Mary Shelley’s stitched-together nightmare has been adapted more times than most studio interns have had cold brew, so a new Frankenstein needs a reason to exist. Fortunately, director Guillermo del Toro has never been interested in making a polite museum piece. His version is moody, mournful, and unapologetically romantic, like a gothic lullaby sung by someone who knows exactly how monsters are born.
At the center is Victor Frankenstein, played by Oscar Isaac, who leans hard into obsession rather than arrogance. This Victor is not a cackling mad scientist. He is a man hollowed out by grief, driven less by god complexes than by the quiet terror of loss. Isaac plays him with restraint, which somehow makes the character more dangerous. You feel the moral decay long before the lightning strikes.

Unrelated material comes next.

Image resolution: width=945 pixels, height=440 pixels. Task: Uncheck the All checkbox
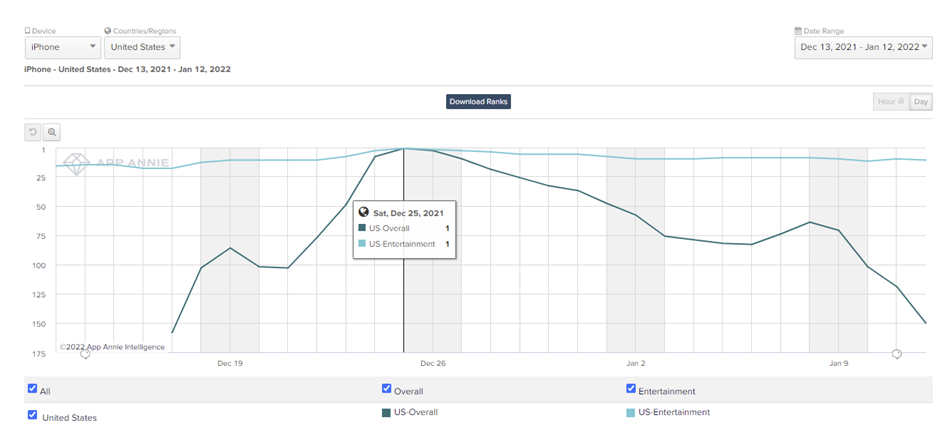pyautogui.click(x=33, y=390)
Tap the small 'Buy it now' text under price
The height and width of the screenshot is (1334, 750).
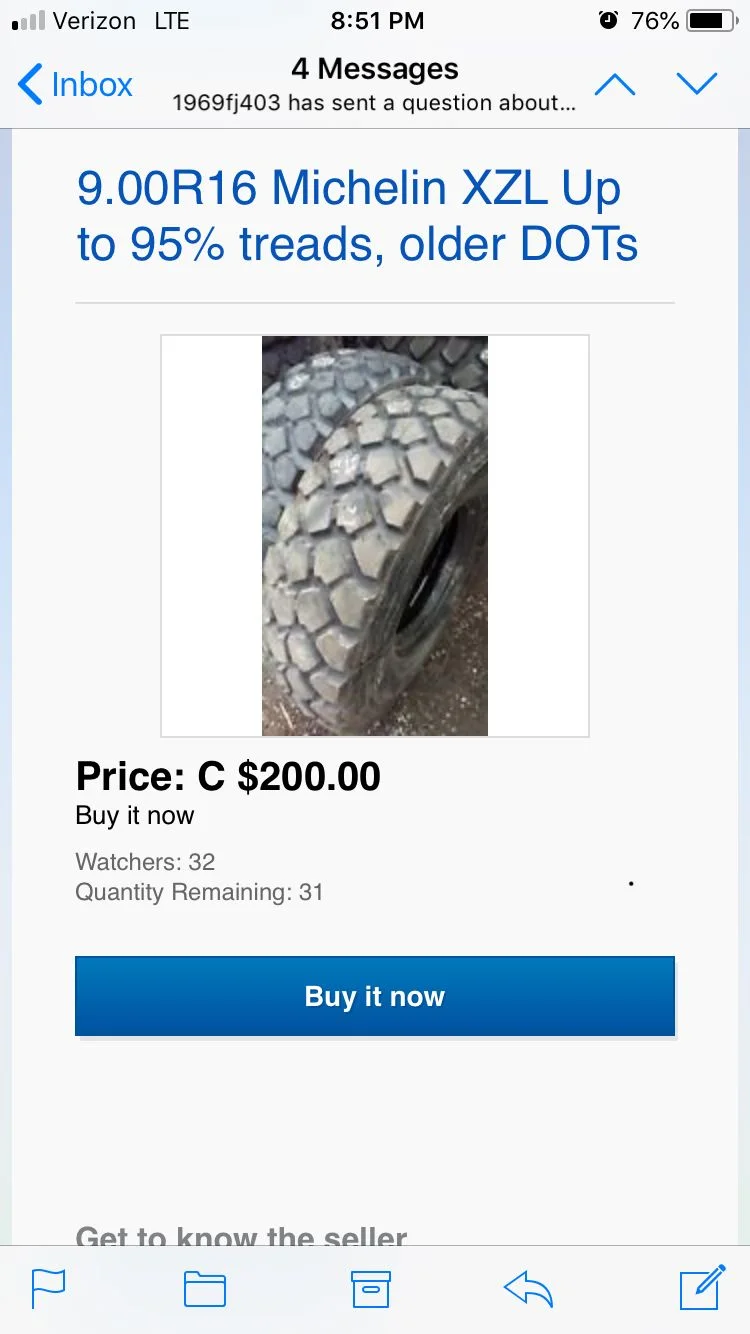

The Creature, portrayed by Jacob Elordi, is where the film truly breathes. Del Toro presents him as a tragic echo of humanity rather than a horror attraction. His physical presence is imposing, but the performance is tuned to vulnerability. When he looks at the world, it is with the confusion of someone dropped into a society that has already decided what he is allowed to be.
Visually, this feels like a cousin to del Toro’s Crimson Peak and The Shape of Water. Candlelit corridors, damp stone, and shadows that seem alive. The production design does heavy emotional lifting, turning laboratories into confessionals and castles into emotional tombs. The score hums rather than screams, letting sadness do the work that jump scares usually handle.
The shortcomings come in pacing. The middle act lingers, circling its themes so deliberately that momentum occasionally slips. Some supporting characters feel underwritten, reduced to symbols when they could have been people.
Still, this Frankenstein understands the novel’s core truth. The real horror is not the monster. It is the responsibility we abandon once creation is complete.